→ **Aim of the task**: Whatever lies between the line with "1154x443 pixels." and the end of the data, both included, must be copied exactly and without pictures.

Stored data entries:
==============================

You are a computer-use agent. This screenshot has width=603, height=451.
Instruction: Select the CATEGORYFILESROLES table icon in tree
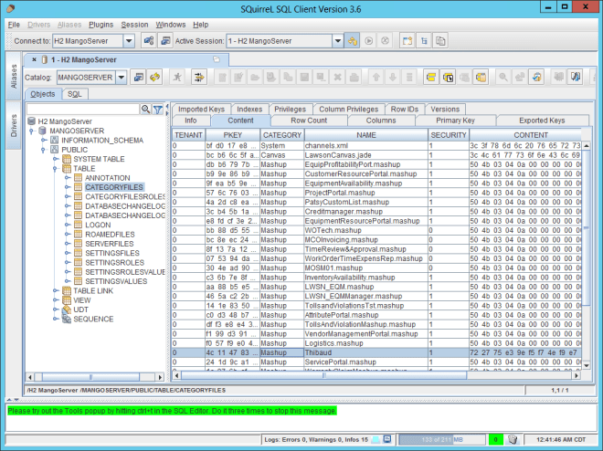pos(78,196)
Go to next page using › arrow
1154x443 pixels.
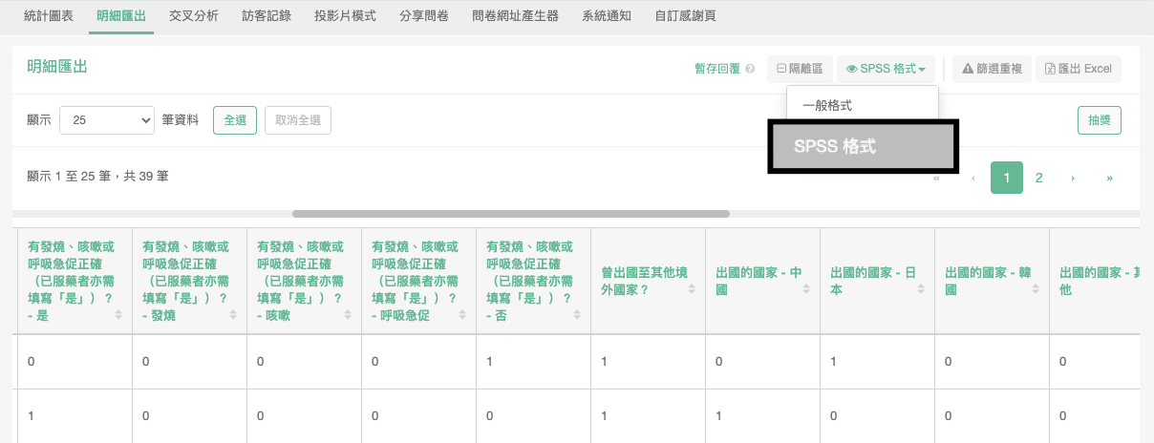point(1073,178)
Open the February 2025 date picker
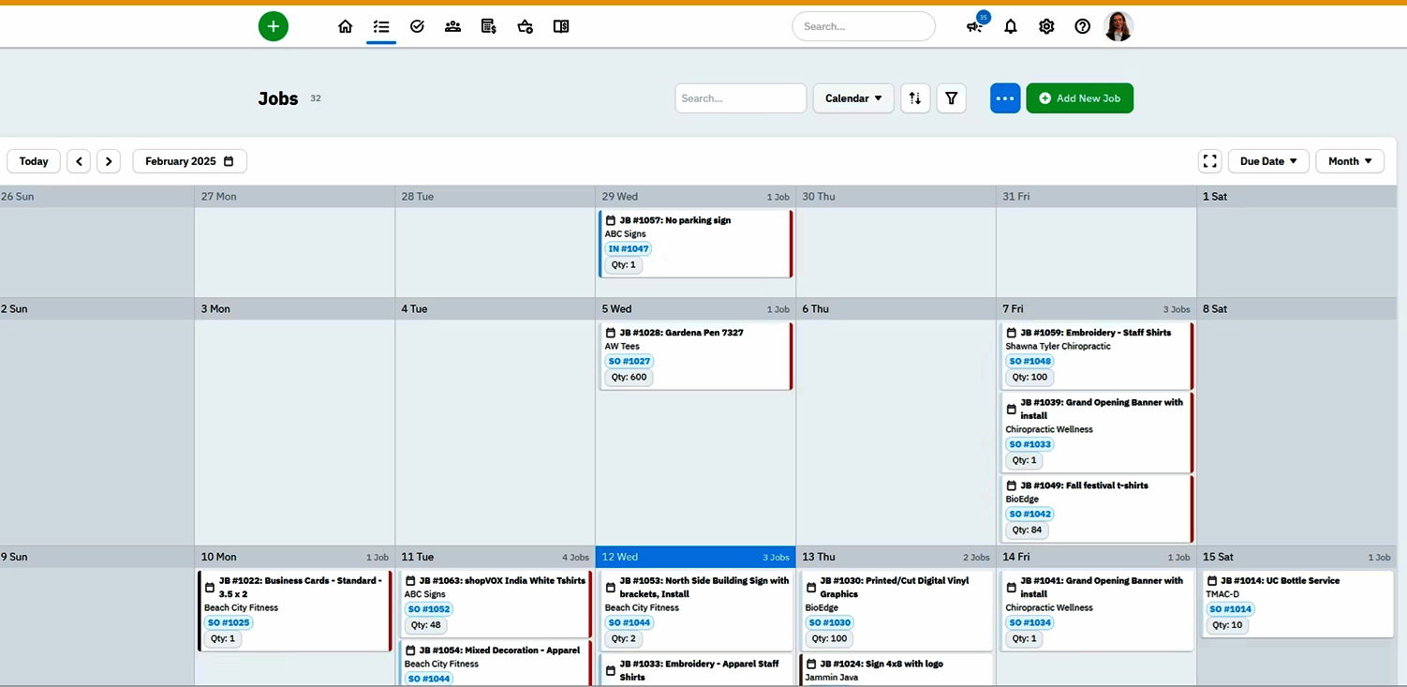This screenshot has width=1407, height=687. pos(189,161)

==============================

→ **Worked solution**:
1154x443 pixels.
point(1073,178)
Open the February 2025 date picker
This screenshot has width=1407, height=687. pos(189,161)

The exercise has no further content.